Illinois teachers each spend hundreds of dollars a year in union dues. But most of that money doesn’t stay with their local bargaining units.
Instead, their dues money flows up the chain to the state and national affiliates, such as the Illinois Federation of Teachers (IFT), the American Federation of Teachers (AFT), the Illinois Education Association (IEA) and the National Education Association (NEA).
So where does dues money go? The majority is spent on politics, administration and other leadership priorities – and not on representing teachers.
Mismanagement. Both NEA and IEA prioritize spending on leadership salaries over representing members. Both contribute enormous amounts to political causes that may not align with their members’ views. IEA and NEA spent nearly $700 million in 2021. Yet only 6% of that spending was on representing workers – the core purpose of a union.
AFT’s federal report shows it spent over $241.7 million in 2021. Yet not even 31% of that was on representing workers. The rest was spent on administration, politics and other leadership priorities.
IFT’s numbers aren’t much better with only 24% spent on representation.
Teachers are leaving the unions.

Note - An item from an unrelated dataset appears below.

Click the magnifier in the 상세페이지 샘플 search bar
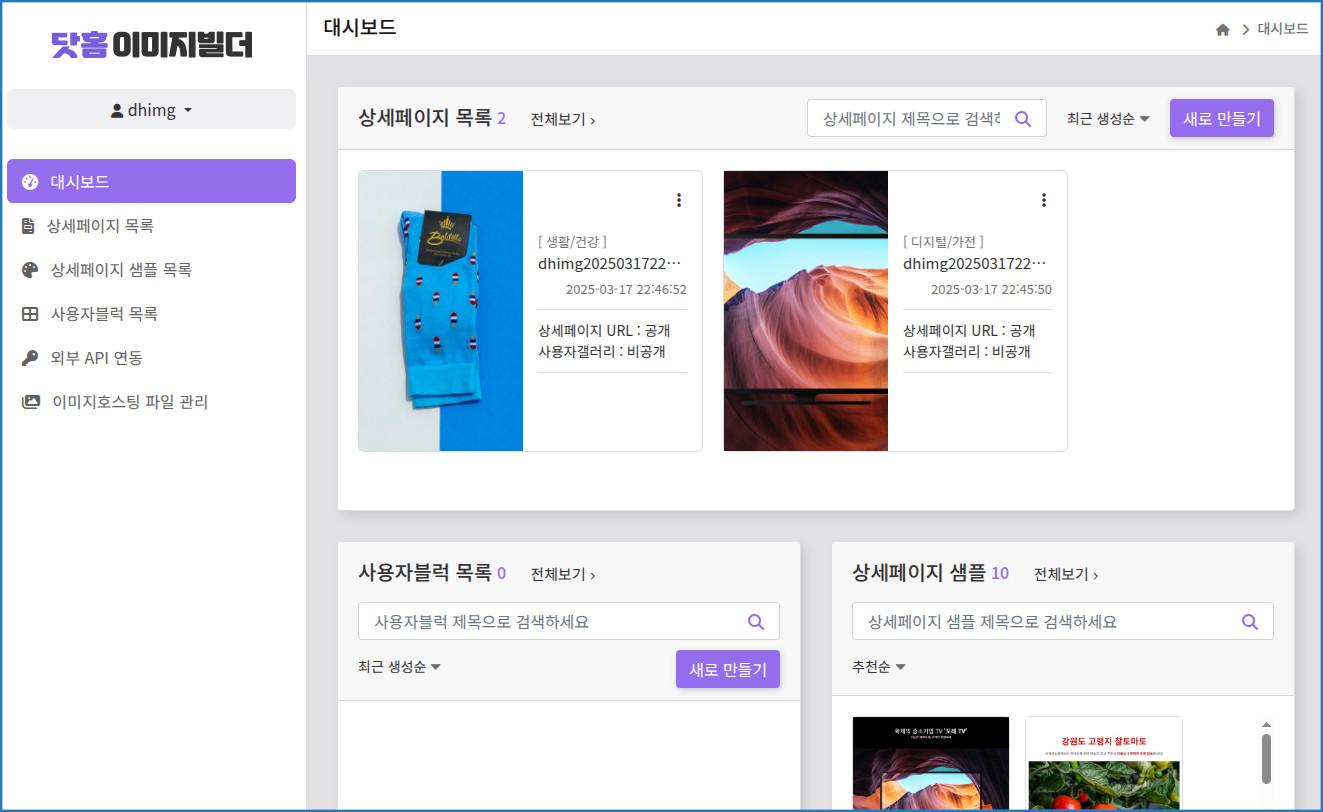The image size is (1323, 812). [1249, 621]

Union politics are driving members away. IFT’s failure to prioritize representing teachers across the state may be why it is losing so many members. Since 2017, the union has seen a nearly 18% drop in union membership. IFT spent 190 times more on Chicago-area teachers than it did on teachers south of Interstate 80 in 2021.

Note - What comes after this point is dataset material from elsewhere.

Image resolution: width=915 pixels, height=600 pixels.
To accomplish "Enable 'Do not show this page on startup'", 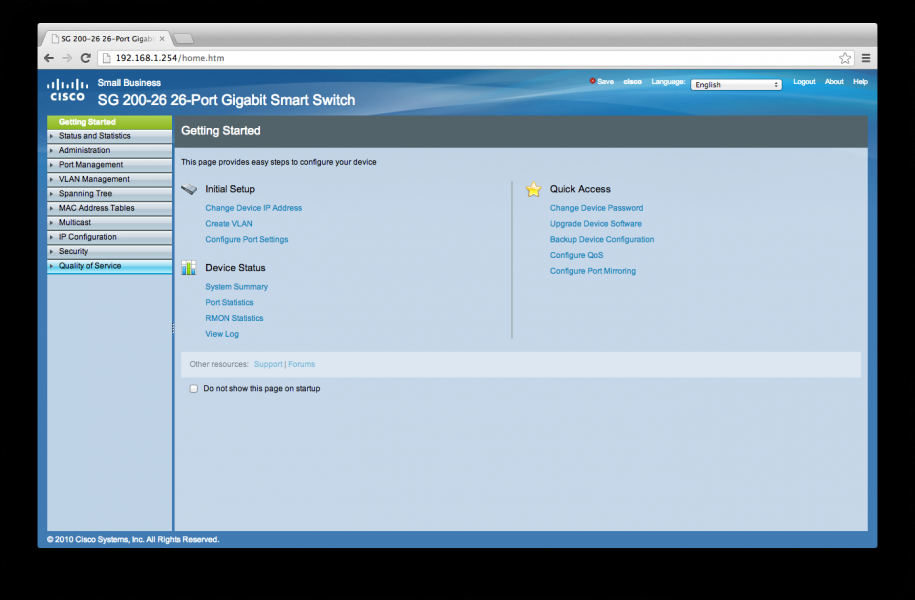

Here are two Chicago teachers’ decisions to leave their union.
In 2019, Ifeoma Nkemdi crossed the picket line during a Chicago Teachers Union strike to be with her students. It was at that moment she realized her union’s values were in conflict with her personal values, and that the union’s political agenda was hurting the kids and families she serves. Under the pressure of an intense, and at times vulgar, backlash from union leadership, Ifeoma chose not to back down. After years of being an active CTU member, she decided to formally opt out of her union.
Joe Ocol is another CPS teacher who crossed the picket line to be with his students.
“I have nothing against the union, but I have something against people who use the union for a political agenda for their own self-interest, because I feel that this has something to do with political motives. You pay the union and yet every time there’s an election, they endorse a candidate you may or may not agree with. They use your union dues to support the candidate by donating from the union coffers. The union should be apolitical, and their concern should be for the kids.”
But the union IS political.
Amendment 1 is all about giving political power to government unions. What kinds of politics are unions spending money on in Illinois? $4 million in support of ads for Amendment 1. Union leaders are calling Amendment 1 the “Workers’ Rights Amendment,” but Amendment 1 has nothing to do with quality of life for Illinois’ working families. Instead, Amendment 1 would hurt the majority of Illinoisans because it would guarantee the cost of government goes up – specifically, it would hurt homeowners, who would experience ongoing property tax hikes. Increasing the cost of homeownership will make it harder for people to afford a home, pricing out would-be buyers while also guaranteeing that rent goes up, as landlords will have to make up for increased property tax costs. On top of this, Amendment 1 guarantees government union leaders more power than unions in any other state, including more rights than voters and the ability to override 350 state laws.
Union leadership is all about politics, and the agenda they’re pursuing has less to do with the common good and more to do with consolidating special interest power.